Activity
Working from the data below, write out exactly the lines from its first through the line that contains "The height and width of the screenshot is (797, 1324).", both ends included and pictures omitted.

[Opening Dataset content section]

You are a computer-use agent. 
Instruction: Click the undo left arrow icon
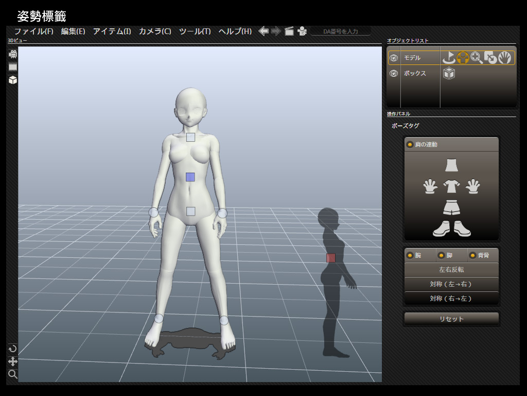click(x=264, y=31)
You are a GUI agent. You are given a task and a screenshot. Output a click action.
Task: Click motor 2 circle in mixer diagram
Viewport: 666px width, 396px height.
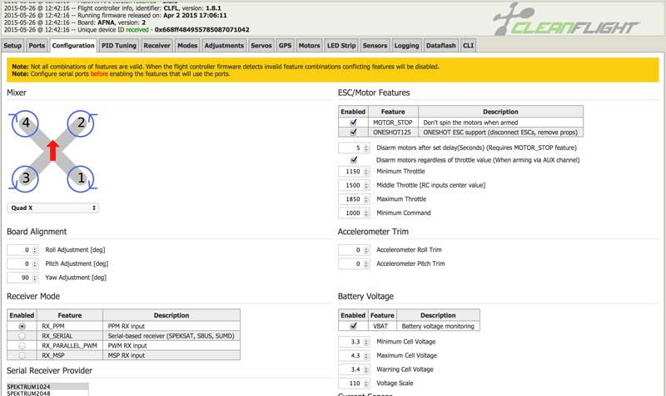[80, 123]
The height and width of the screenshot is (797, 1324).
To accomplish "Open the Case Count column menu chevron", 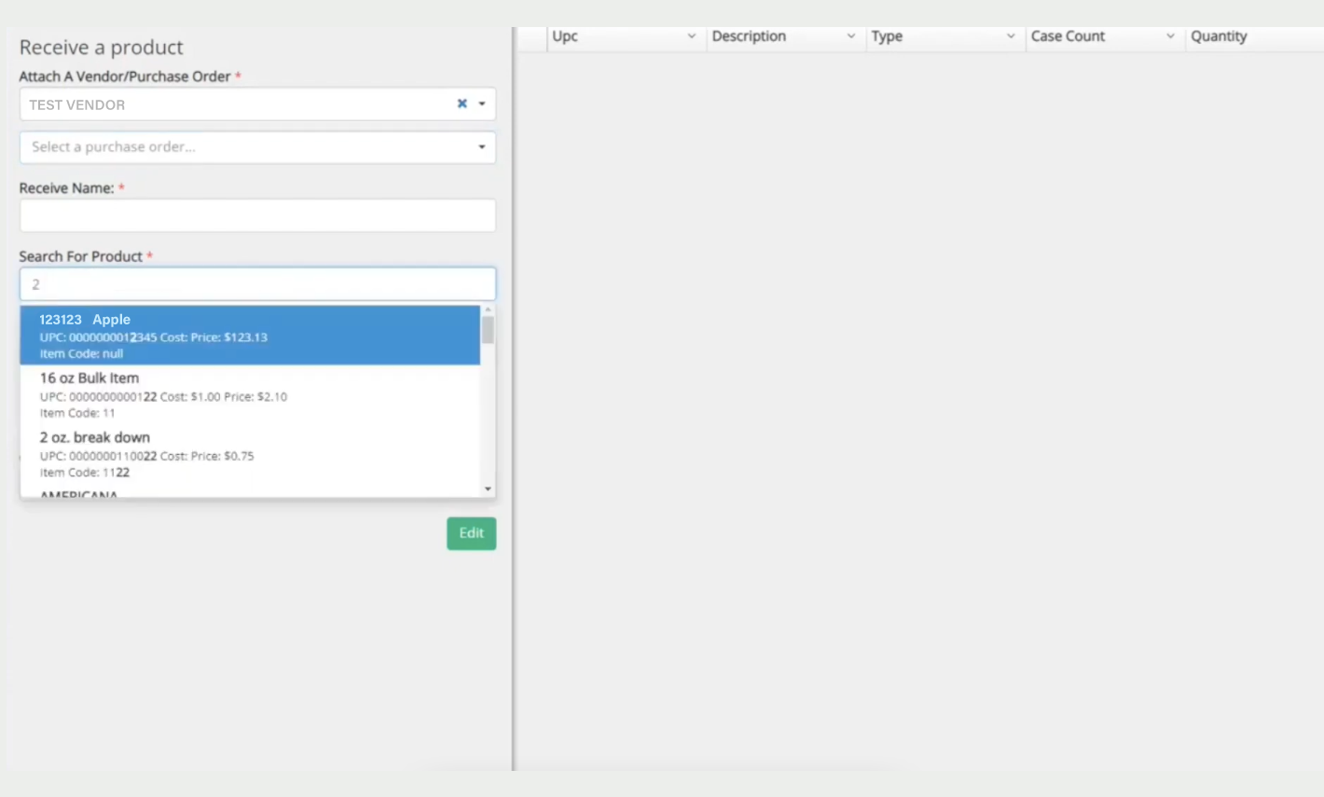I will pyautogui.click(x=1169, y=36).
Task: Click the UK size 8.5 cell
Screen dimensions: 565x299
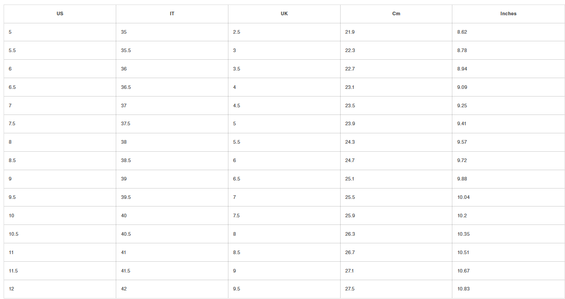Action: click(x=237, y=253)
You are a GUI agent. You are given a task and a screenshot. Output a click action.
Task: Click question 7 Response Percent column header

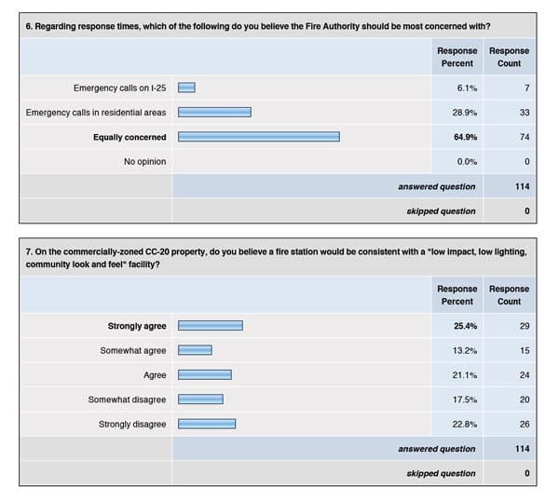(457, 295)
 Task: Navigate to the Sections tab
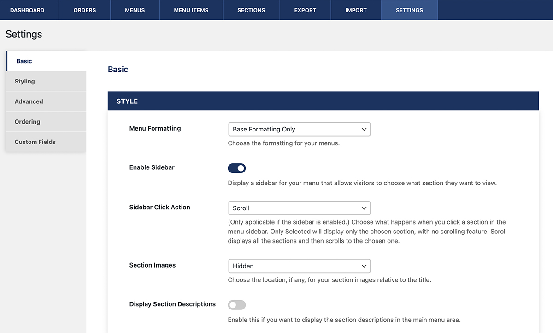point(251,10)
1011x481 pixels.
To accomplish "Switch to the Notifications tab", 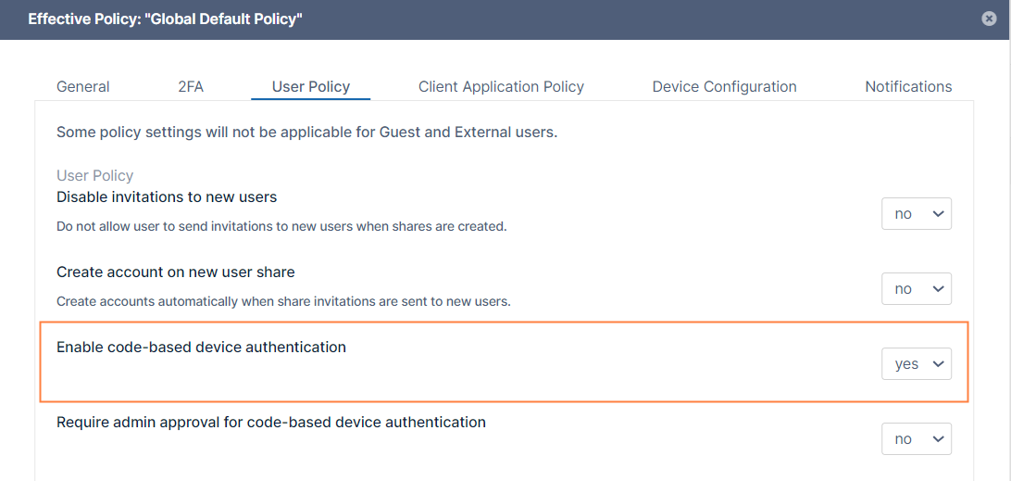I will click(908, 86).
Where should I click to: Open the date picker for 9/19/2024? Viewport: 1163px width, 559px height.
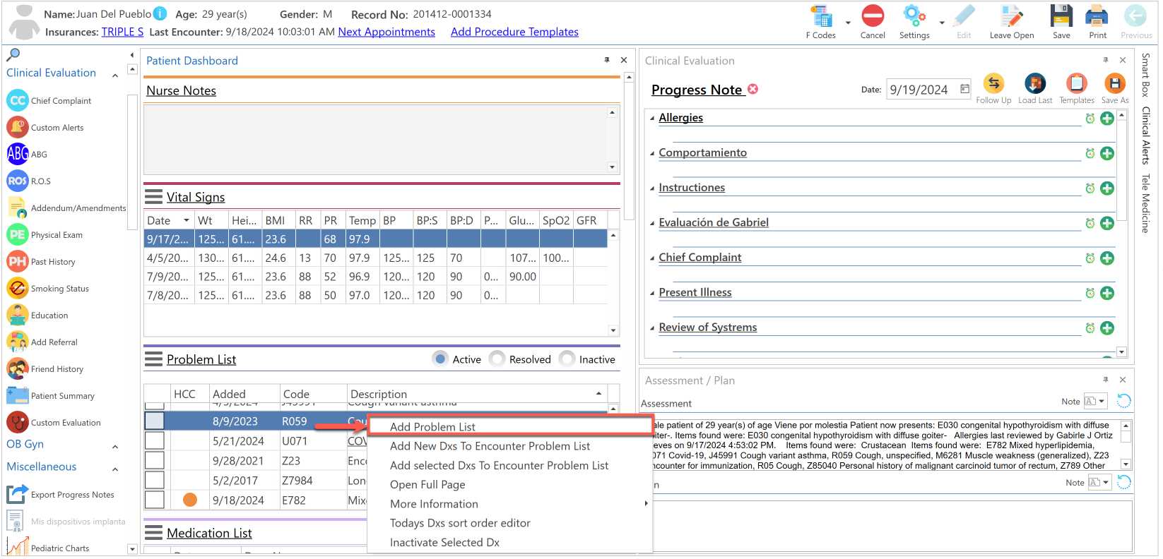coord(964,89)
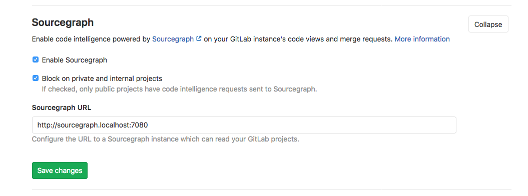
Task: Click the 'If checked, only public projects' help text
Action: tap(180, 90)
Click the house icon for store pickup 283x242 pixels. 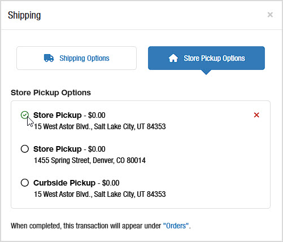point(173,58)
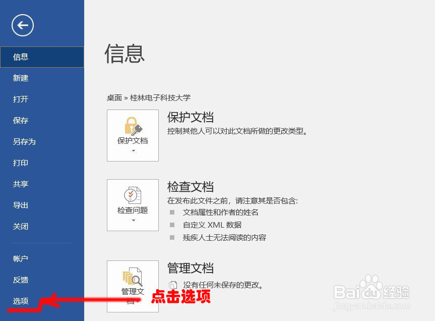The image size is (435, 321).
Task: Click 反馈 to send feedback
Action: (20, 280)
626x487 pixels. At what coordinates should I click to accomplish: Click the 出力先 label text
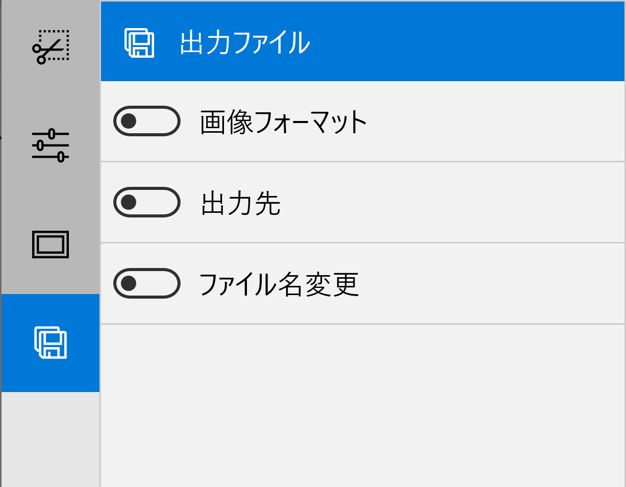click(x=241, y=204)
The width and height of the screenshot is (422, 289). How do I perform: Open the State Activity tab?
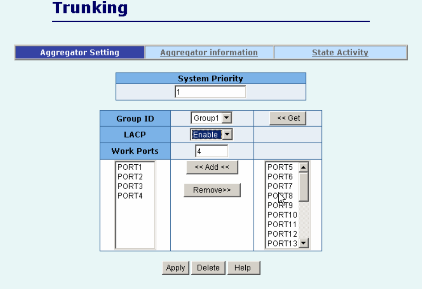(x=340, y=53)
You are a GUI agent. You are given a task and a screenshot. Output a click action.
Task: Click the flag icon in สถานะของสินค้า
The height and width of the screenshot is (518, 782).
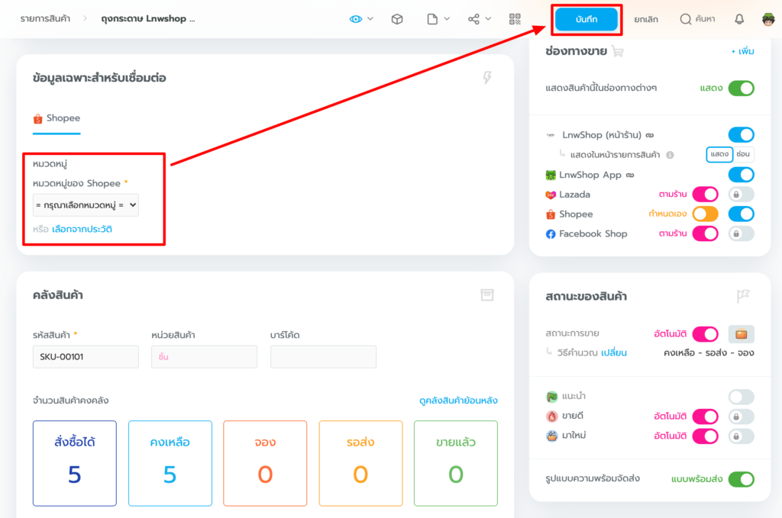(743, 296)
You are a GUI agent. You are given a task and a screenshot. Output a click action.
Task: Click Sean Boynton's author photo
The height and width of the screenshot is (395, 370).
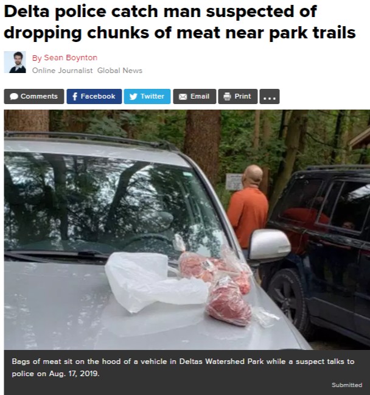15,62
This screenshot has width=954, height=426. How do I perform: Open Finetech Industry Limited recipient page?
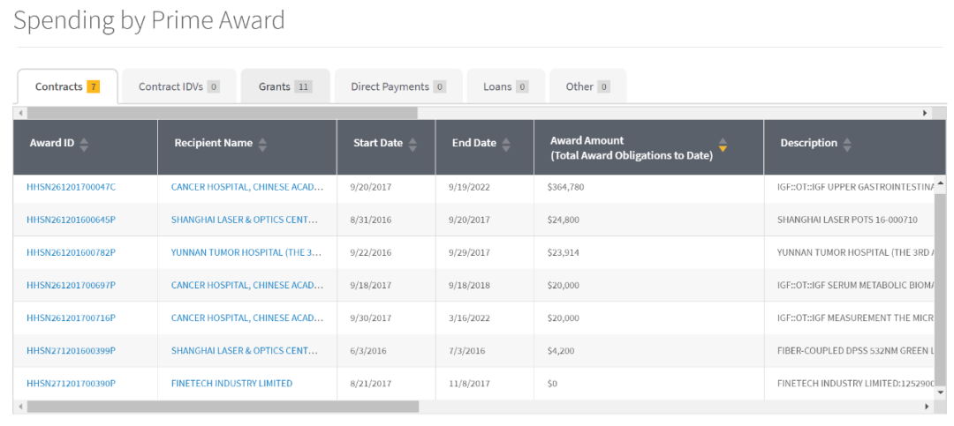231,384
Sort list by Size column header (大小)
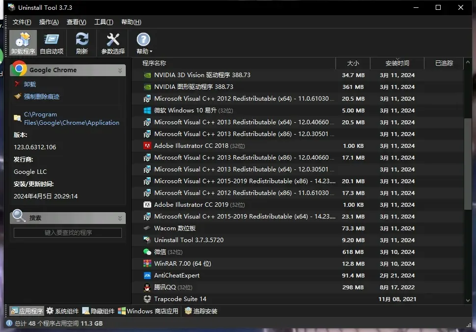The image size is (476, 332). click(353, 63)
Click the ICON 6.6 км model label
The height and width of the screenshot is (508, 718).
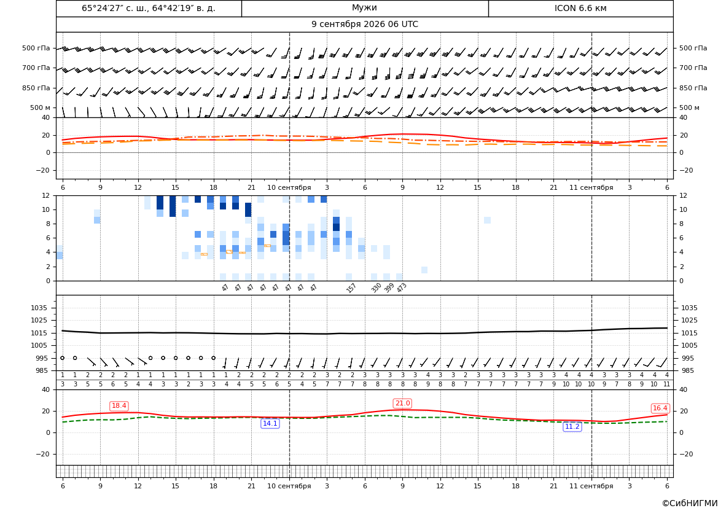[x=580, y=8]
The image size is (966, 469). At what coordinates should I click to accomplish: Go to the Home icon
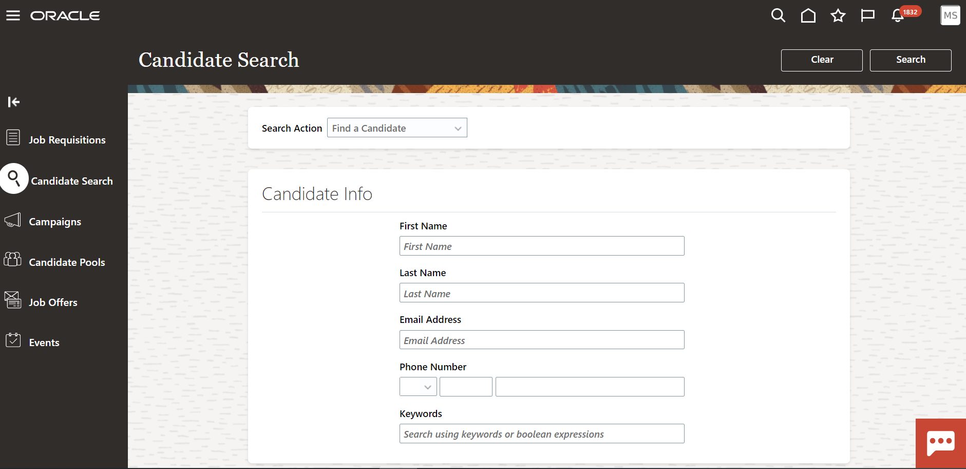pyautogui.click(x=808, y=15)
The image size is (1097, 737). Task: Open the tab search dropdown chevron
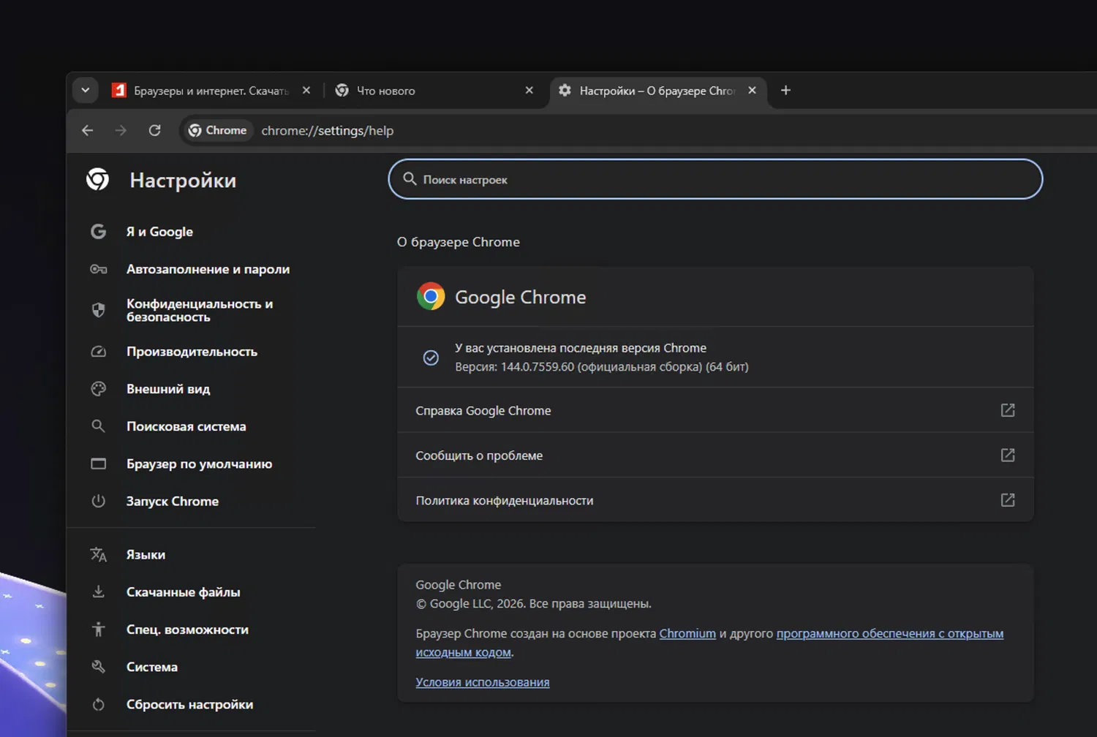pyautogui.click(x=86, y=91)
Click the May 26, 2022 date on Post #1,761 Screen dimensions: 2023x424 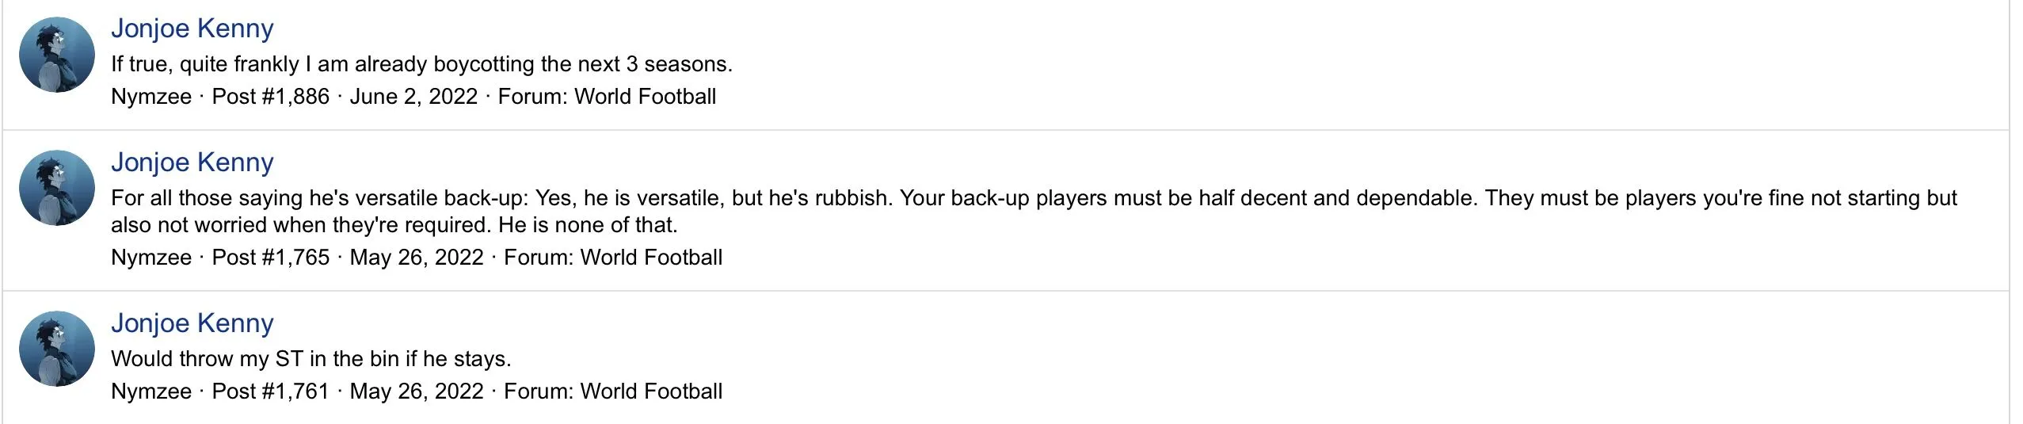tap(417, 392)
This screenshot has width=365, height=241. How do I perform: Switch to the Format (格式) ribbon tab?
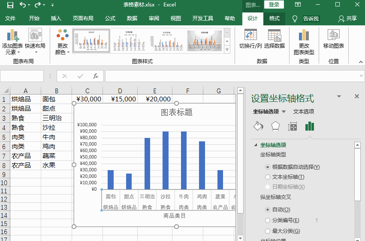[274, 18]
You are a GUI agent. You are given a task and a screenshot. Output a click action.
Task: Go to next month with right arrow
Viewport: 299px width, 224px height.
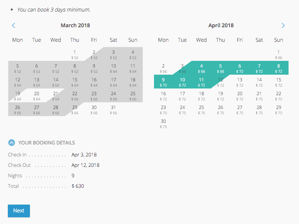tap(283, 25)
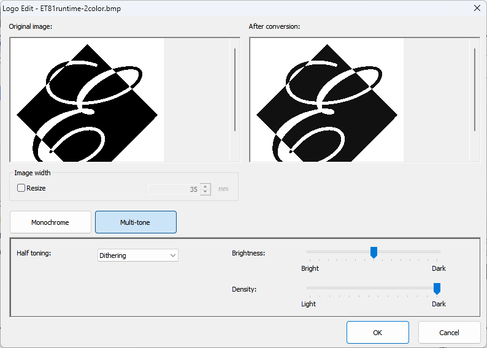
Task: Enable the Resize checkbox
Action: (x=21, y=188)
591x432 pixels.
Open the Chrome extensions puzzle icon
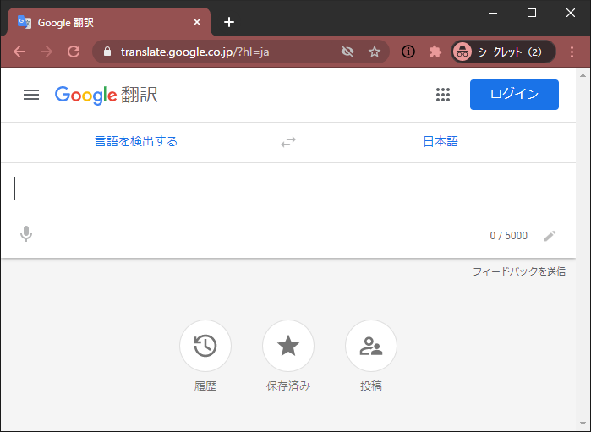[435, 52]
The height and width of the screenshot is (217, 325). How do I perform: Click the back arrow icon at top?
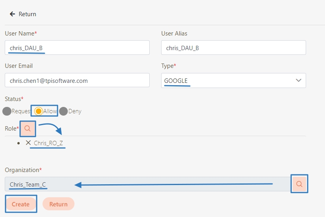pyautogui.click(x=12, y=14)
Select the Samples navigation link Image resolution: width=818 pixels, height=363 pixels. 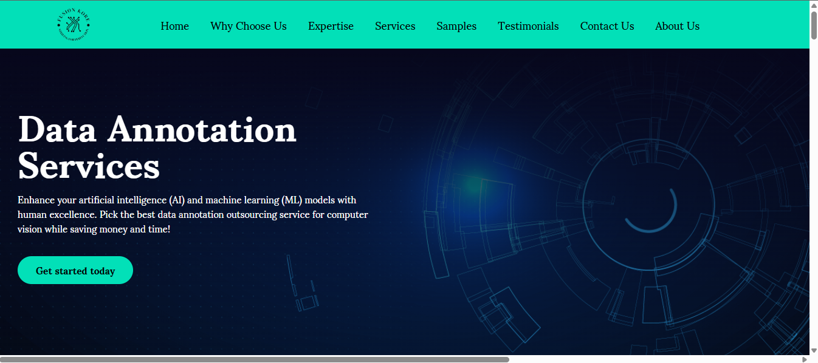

[Closing Dataset content section]

Completed task
You are a computer-use agent. 
Instruction: Click the undo left arrow icon
click(x=264, y=31)
You are a GUI agent. You are given a task and a screenshot. Output a click action.
Task: Click motor 2 circle in mixer diagram
Viewport: 666px width, 396px height.
[80, 123]
The height and width of the screenshot is (797, 1324).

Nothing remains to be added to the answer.